• Activity: Once you have read the listing below, write all of it out again exactly.

• Dataset records:
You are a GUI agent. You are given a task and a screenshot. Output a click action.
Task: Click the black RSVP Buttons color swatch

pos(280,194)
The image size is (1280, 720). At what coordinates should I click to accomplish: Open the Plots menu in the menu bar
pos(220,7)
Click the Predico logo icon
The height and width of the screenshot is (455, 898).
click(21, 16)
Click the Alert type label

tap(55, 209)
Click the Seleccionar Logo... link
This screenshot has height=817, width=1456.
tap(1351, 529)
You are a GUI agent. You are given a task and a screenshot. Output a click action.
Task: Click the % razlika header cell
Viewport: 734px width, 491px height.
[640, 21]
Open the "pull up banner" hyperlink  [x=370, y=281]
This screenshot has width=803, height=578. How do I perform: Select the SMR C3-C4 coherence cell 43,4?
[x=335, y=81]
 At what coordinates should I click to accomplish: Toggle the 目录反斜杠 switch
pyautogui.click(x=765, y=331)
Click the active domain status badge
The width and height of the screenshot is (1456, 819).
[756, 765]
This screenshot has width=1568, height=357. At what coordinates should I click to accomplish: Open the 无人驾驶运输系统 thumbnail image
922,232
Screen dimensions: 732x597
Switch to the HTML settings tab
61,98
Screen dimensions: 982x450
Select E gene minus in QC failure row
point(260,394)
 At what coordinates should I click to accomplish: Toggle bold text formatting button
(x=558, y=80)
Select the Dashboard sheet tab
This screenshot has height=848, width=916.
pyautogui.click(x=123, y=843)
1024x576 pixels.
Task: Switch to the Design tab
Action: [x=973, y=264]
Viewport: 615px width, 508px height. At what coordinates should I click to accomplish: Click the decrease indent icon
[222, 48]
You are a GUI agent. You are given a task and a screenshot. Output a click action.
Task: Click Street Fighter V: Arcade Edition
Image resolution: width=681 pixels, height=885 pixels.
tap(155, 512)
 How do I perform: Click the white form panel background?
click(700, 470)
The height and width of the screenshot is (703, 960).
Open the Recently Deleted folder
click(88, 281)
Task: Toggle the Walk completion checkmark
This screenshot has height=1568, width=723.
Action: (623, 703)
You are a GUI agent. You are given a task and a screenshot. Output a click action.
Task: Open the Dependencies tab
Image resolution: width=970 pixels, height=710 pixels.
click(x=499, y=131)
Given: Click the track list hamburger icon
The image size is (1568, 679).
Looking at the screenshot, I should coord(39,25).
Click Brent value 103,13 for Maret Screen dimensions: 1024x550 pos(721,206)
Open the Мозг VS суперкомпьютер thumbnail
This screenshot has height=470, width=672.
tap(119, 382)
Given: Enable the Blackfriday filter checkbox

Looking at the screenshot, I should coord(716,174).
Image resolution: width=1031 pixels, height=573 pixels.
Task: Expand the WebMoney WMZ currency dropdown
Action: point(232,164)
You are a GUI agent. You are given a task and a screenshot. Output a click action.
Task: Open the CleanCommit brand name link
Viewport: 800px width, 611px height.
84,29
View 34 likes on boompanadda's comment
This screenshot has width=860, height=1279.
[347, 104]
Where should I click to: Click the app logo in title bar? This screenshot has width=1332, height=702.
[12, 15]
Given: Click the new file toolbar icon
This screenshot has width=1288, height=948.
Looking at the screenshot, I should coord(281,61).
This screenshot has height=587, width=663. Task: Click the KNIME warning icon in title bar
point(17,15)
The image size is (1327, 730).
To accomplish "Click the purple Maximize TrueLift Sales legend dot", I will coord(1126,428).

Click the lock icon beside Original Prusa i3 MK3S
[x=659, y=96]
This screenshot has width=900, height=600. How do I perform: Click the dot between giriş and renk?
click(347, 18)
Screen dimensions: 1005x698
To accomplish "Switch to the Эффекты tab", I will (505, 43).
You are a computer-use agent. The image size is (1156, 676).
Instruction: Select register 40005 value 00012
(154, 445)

• Task solution:
You are a GUI agent. You are given a task and a screenshot. Output a click action.
Task: Click the black RSVP Buttons color swatch

pos(280,194)
The image size is (1280, 720). At what coordinates should I click to accomplish: Open the Plots menu in the menu bar
pos(220,7)
Click the Predico logo icon
The height and width of the screenshot is (455, 898).
click(21, 16)
Click the Alert type label

tap(55, 209)
Click the Seleccionar Logo... link
This screenshot has height=817, width=1456.
tap(1351, 529)
You are a GUI agent. You are given a task and a screenshot. Output a click action.
Task: Click the % razlika header cell
Viewport: 734px width, 491px height.
[640, 21]
Open the "pull up banner" hyperlink  [x=370, y=281]
This screenshot has width=803, height=578. How do I perform: Select the SMR C3-C4 coherence cell 43,4?
[x=335, y=81]
 At what coordinates should I click to accomplish: Toggle the 目录反斜杠 switch
pyautogui.click(x=765, y=331)
Click the active domain status badge
The width and height of the screenshot is (1456, 819).
[756, 765]
This screenshot has width=1568, height=357. At what coordinates should I click to accomplish: Open the 无人驾驶运输系统 thumbnail image
922,232
Screen dimensions: 732x597
Switch to the HTML settings tab
61,98
Screen dimensions: 982x450
Select E gene minus in QC failure row
point(260,394)
 At what coordinates should I click to accomplish: Toggle bold text formatting button
(x=558, y=80)
Select the Dashboard sheet tab
This screenshot has height=848, width=916.
pyautogui.click(x=123, y=843)
1024x576 pixels.
Task: Switch to the Design tab
Action: [x=973, y=264]
Viewport: 615px width, 508px height. At what coordinates should I click to accomplish: Click the decrease indent icon
[222, 48]
You are a GUI agent. You are given a task and a screenshot. Output a click action.
Task: Click Street Fighter V: Arcade Edition
Image resolution: width=681 pixels, height=885 pixels.
tap(155, 512)
 How do I perform: Click the white form panel background?
click(700, 470)
The height and width of the screenshot is (703, 960).
Open the Recently Deleted folder
click(88, 281)
Task: Toggle the Walk completion checkmark
This screenshot has height=1568, width=723.
Action: (623, 703)
You are a GUI agent. You are given a task and a screenshot. Output a click action.
Task: Open the Dependencies tab
Image resolution: width=970 pixels, height=710 pixels.
click(x=499, y=131)
Given: Click the track list hamburger icon
The image size is (1568, 679).
Looking at the screenshot, I should coord(39,25).
Click Brent value 103,13 for Maret Screen dimensions: 1024x550 pos(721,206)
Open the Мозг VS суперкомпьютер thumbnail
This screenshot has height=470, width=672.
tap(119, 382)
Given: Enable the Blackfriday filter checkbox

Looking at the screenshot, I should coord(716,174).
Image resolution: width=1031 pixels, height=573 pixels.
Task: Expand the WebMoney WMZ currency dropdown
Action: point(232,164)
You are a GUI agent. You are given a task and a screenshot. Output a click action.
Task: Open the CleanCommit brand name link
Viewport: 800px width, 611px height.
84,29
View 34 likes on boompanadda's comment
This screenshot has width=860, height=1279.
[347, 104]
Where should I click to: Click the app logo in title bar? This screenshot has width=1332, height=702.
[12, 15]
Given: Click the new file toolbar icon
This screenshot has width=1288, height=948.
Looking at the screenshot, I should coord(281,61).
This screenshot has height=587, width=663. Task: Click the KNIME warning icon in title bar
point(17,15)
The image size is (1327, 730).
To accomplish "Click the purple Maximize TrueLift Sales legend dot", I will coord(1126,428).

Click the lock icon beside Original Prusa i3 MK3S
[x=659, y=96]
This screenshot has width=900, height=600. How do I perform: Click the dot between giriş and renk?
click(347, 18)
Screen dimensions: 1005x698
To accomplish "Switch to the Эффекты tab", I will (505, 43).
You are a computer-use agent. The image size is (1156, 676).
Instruction: Select register 40005 value 00012
(154, 445)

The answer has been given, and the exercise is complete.